The researchers analyzed data from English individuals aged between 18 and 65 years who received diabetes type 2 diagnosis in the previous six years and referrals for the T2DR program by general practitioners between September 2020 and December 2022. Participants had BMI values of at least 27 kg per square meter if white and adjusted to 25 kg per square meter or higher for other ethnicities.
The researchers used program data in linkage with the National Diabetes Audit (NDA) records to ascertain glycated hemoglobin (HbA1c) values and oral hypoglycemic drug prescriptions. The most recent HbA1c record in the previous year of eligible individuals was 43 to 87 mmol/mol for those on glucose-lowering medications and 48 to 87 mmol/mol otherwise.
The primary study outcome was diabetes type 2 remission at one year, based on two HbA1c records under 48 mmol per mol taken three or more months apart without glucose-lowering drugs from three months before recording the initial HbA1c and measurement after 11 to 15 months.
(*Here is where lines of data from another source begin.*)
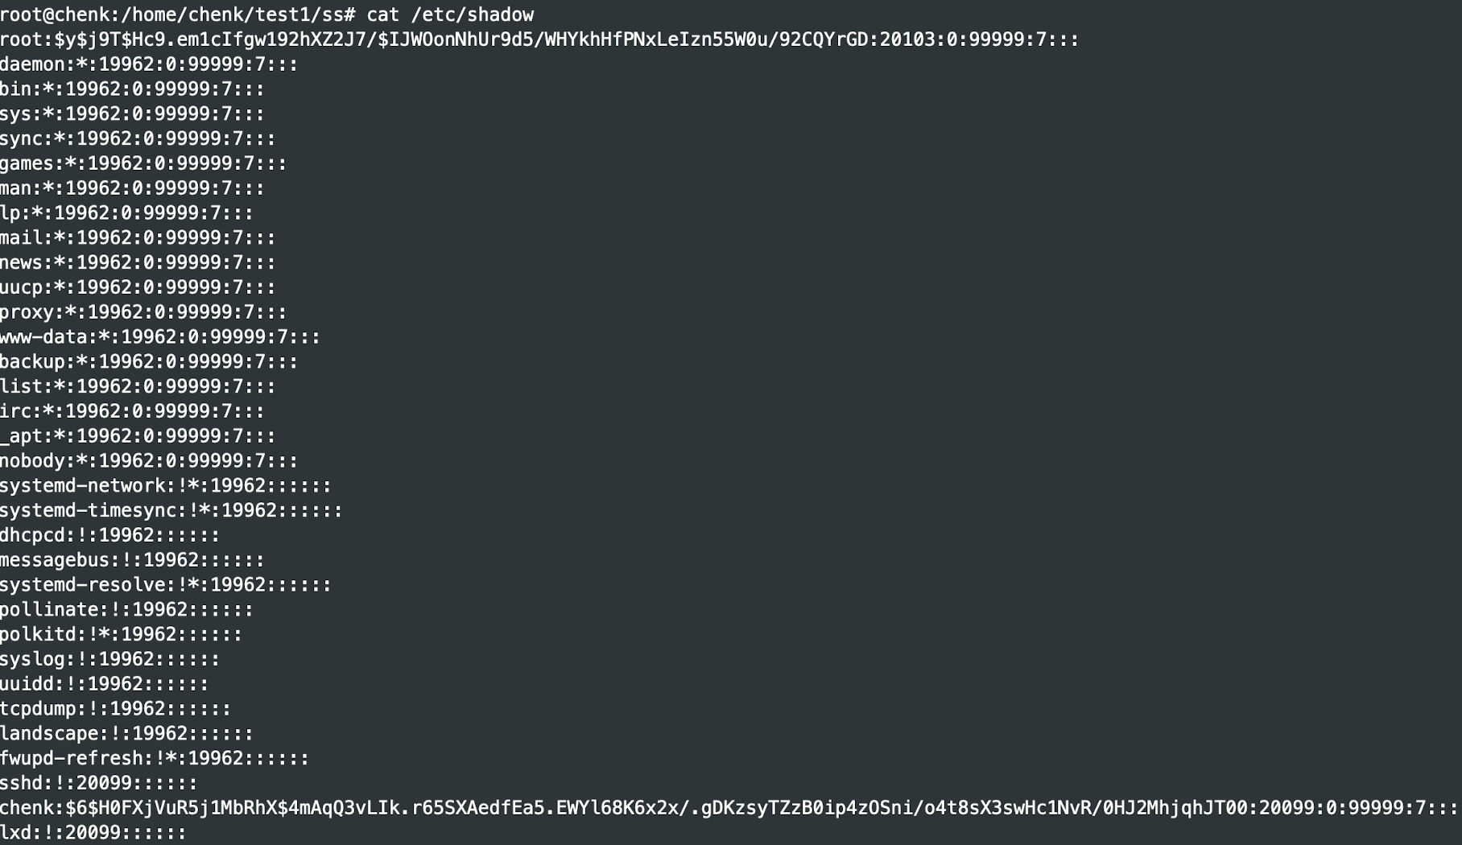Click the systemd-network entry line
The width and height of the screenshot is (1462, 845).
[166, 485]
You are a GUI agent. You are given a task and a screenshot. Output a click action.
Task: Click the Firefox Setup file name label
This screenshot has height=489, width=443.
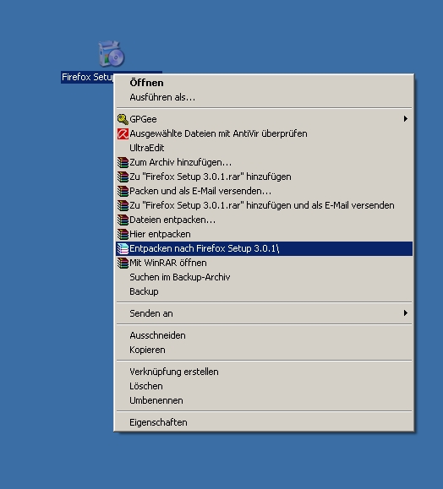(x=87, y=77)
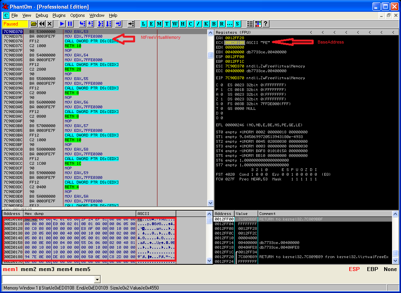The height and width of the screenshot is (293, 401).
Task: Open the Log window with L button
Action: (144, 24)
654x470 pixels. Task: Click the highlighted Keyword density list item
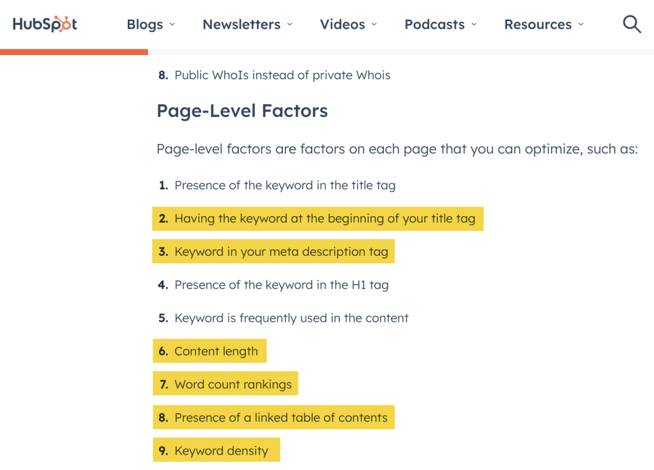217,450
Secondary outcomes included the numerical and percent change in body weight and the number of participants attaining a weight loss of at least 10% and 15% in one year.
The researchers evaluated the outcomes for participants who began the TDR-based program before 2022 and completed the program (i.e., had their body weight documented at one year) by December 2022. They used multivariate regressions for analysis, including study covariates such as demographic variables (age, gender, socioeconomic status, and ethnicity), clinical variables (diabetes duration, baseline BMI, and HbA1c), and program delivery method and provider. They performed sensitivity analyses evaluating different timings for the subsequent HbA1c measurement (months 12 to 13, months 12 to 14, months 12 to 15, months 11 to 13, and three weeks before to three weeks after one year).
Results
Between September 2020 and December 2022, 7,540 individuals received T2DR program referrals, among whom the mean age was 50 years; 3240 (43%) were male, 4820 (64%) were white, and 1,740 initiated total dietary replacement before 2022 with a one-year opportunity to complete the program. Among individuals initiating TDR before 2022, 55% (n=960) completed the program. Out of 7,540 referred individuals, 34% were not taking glucose-lowering medications, 50% were taking one, and 16% were taking two or more, the most common one being metformin.
The mean reduction in weight among 1,710 participants starting the program before 2022 was 9.40 kg or 8.3%, and that for 945 participants completing the program was 10 kg or 9.3%. Among participants starting the program before 2022 and having two or more HbA1c records, 27% (n=190) had diabetes remission, with a mean reduction in weight of 15kg or 13%. Of 945 participants completing the program, 48% (n=450) provided two HbA1c records; of these, 32% (n=145) had diabetes remission, with a mean reduction of weight of 16 kg or 14%.
Of 945 individuals completing the program, 395 (42%) lost at least 10% of their baseline weight, and 190 (20%) lost at least 15% of their initial weight. Of those who had remission, 110 (76%) of participants lost at least 10% of their baseline weight, and 65 (45%) lost at least 15% of their initial weight. Sensitivity analyses yielded similar results.
Conclusion
Based on the study findings, 27% of NHS T2DR program participants achieved remission, showing that remission is attainable beyond research settings with at-scale delivery. However, remission rates are lower, and data collection is more constrained in real-world applications than in randomized controlled trial scenarios. These findings contribute to more informed policy judgments on the TDR approach's operational efficacy and influence on population health.